The Sheffield Transfer Station’s Swap Shop will reopen as soon as we have the OK to do so. I’ve heard some residents say they’re cleaning and boxing items for that day, rather than throwing items them away, or saving them for Goodwill and other reuse shops. I’m doing the same thing. I encourage everyone to keep up our collective commitment to recycling and reuse. By doing so you make money for the Town and others, support jobs, reduce our solid waste and costs and choose good environmental options.
The Town has been working on several new programs for the Transfer Station, all of which the Town hopes to implement this summer:
- A Bulky Waste bin will be available every day the Transfer Station is open, as well as having an on-site mattress recycling bin, available the 1st Sunday of each month. No more having to hold onto these items until May or November. Special Transfer Station coupons for either of these uses will be part of your annual FY21 Transfer Station sticker fee.
- Sheffield’s Recycling and Solid Waste webpage has been updated to provide more information on where to recycle or take materials for reuse when the Transfer Station can’t provide these options. This information will help find homes for useful building materials, furniture, extra gallons of unopened paint and other items in good condition.
- A textile recovery & reuse program, possibly to include a collection box at the Transfer Station. At a minimum, there will be site information on such boxes around Sheffield and South County.

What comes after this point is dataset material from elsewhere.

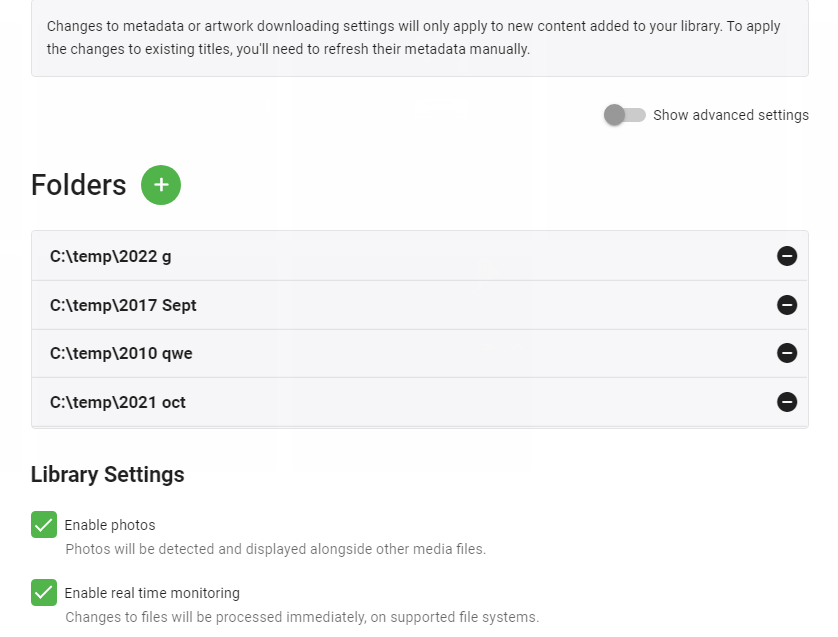Click the "Enable real time monitoring" label
Image resolution: width=838 pixels, height=637 pixels.
pos(152,593)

The EPA estimates the average American discards 80 pounds of textiles every year. Whether this estimate is right for Sheffield or not, if these materials can be taken out of the garbage bin and recovered/reused, we can reduce the frequency and cost of trash hauling. Textiles are also one of the items MassDEP is considering banning from the waste stream in 2021, so Sheffield is working to get ahead of this.

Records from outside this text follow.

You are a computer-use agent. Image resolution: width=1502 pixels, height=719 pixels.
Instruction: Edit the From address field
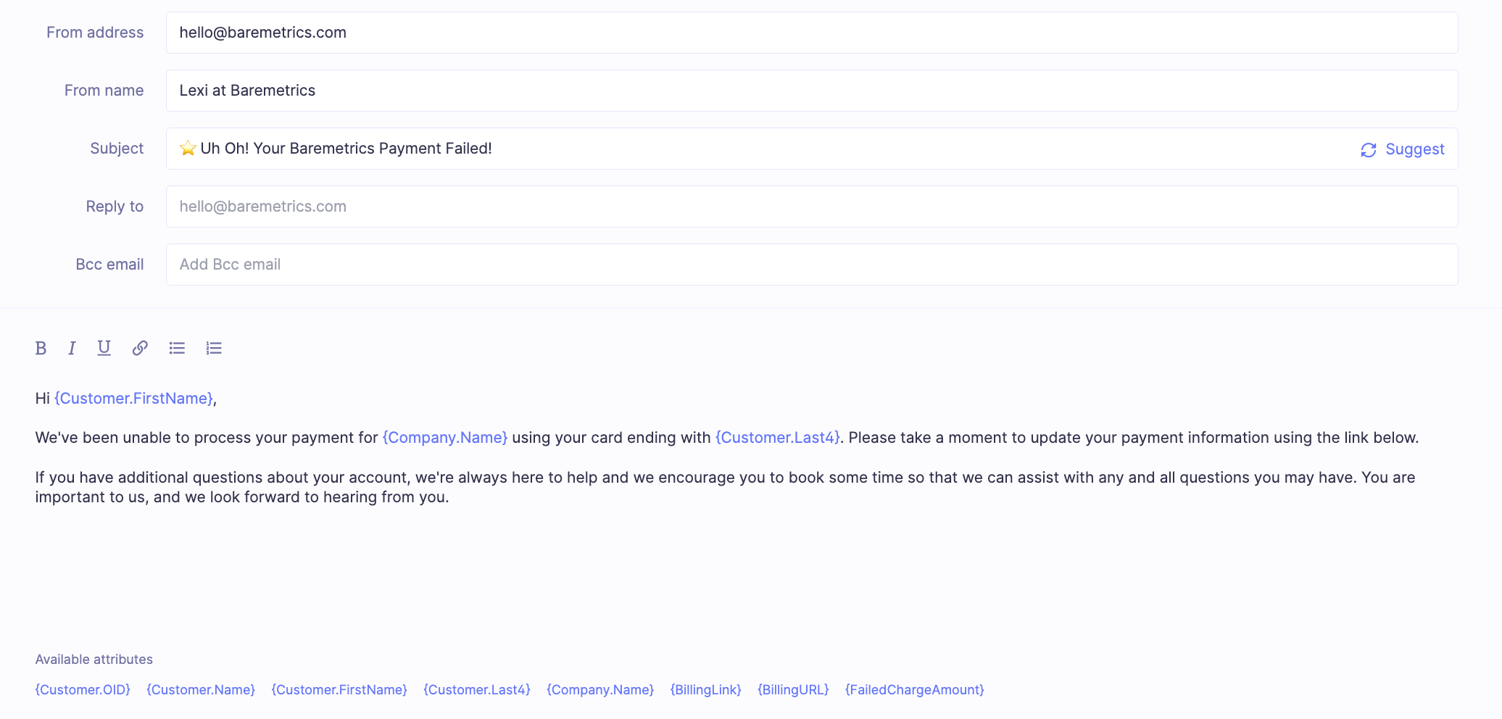810,33
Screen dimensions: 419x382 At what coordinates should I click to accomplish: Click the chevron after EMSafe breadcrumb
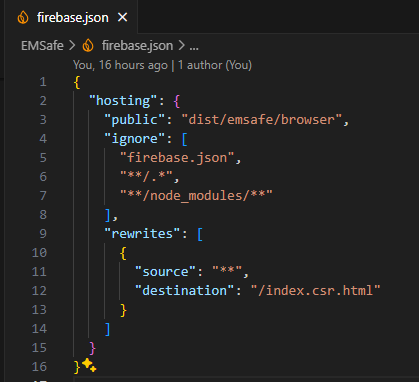coord(72,46)
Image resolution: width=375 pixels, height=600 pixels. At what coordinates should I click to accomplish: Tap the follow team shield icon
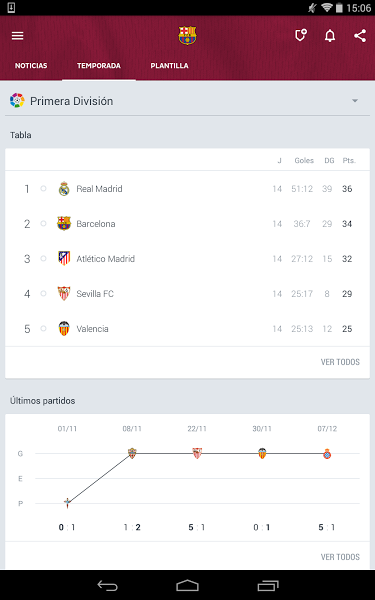tap(301, 36)
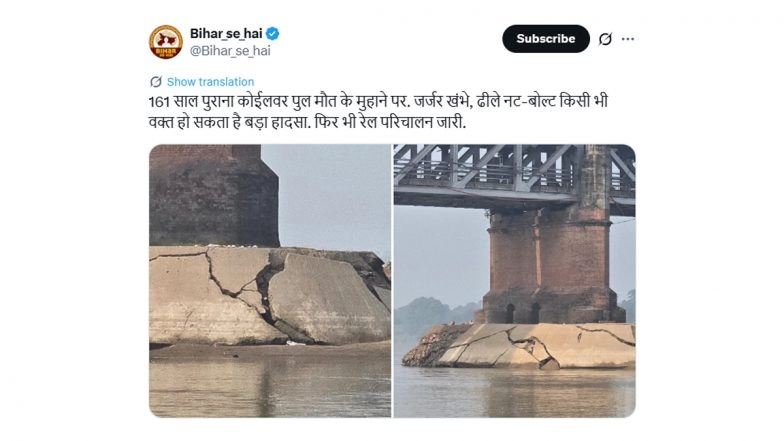The height and width of the screenshot is (441, 784).
Task: Click the Show translation link
Action: 210,82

- If approved at the 5/29 Annual Town Meeting, a Bulky Rigid Plastic container will be installed for those plastic items that can’t currently be recycled at the Transfer Station, such as plastic hangers, flowerpots, large shelving units, turtle pools and more. Residents will be able to recycle these items and keep them out of the trash compactor. A MassDEP grant is being sought for assistance with this project.
Lastly, the Town is now offering 15 compost bins at a subsidized price of $10 to assist any Sheffield household in composting food scraps, garden cuttings, lawn clippings, leaves, etc. First come, first served, until they are gone. The Town will do this program again if there is the demand. While we had hoped to announce this for Earth Day, COVID-19 got in the way. Visit the Town’s Recycling and Solid Waste webpage or News for full details on this program funded by a MassDEP Municipal Recycling Grant. Thank you Sheffield!
Rene Wood
Sheffield
The writer is Town of Sheffield Recycling Coordinator.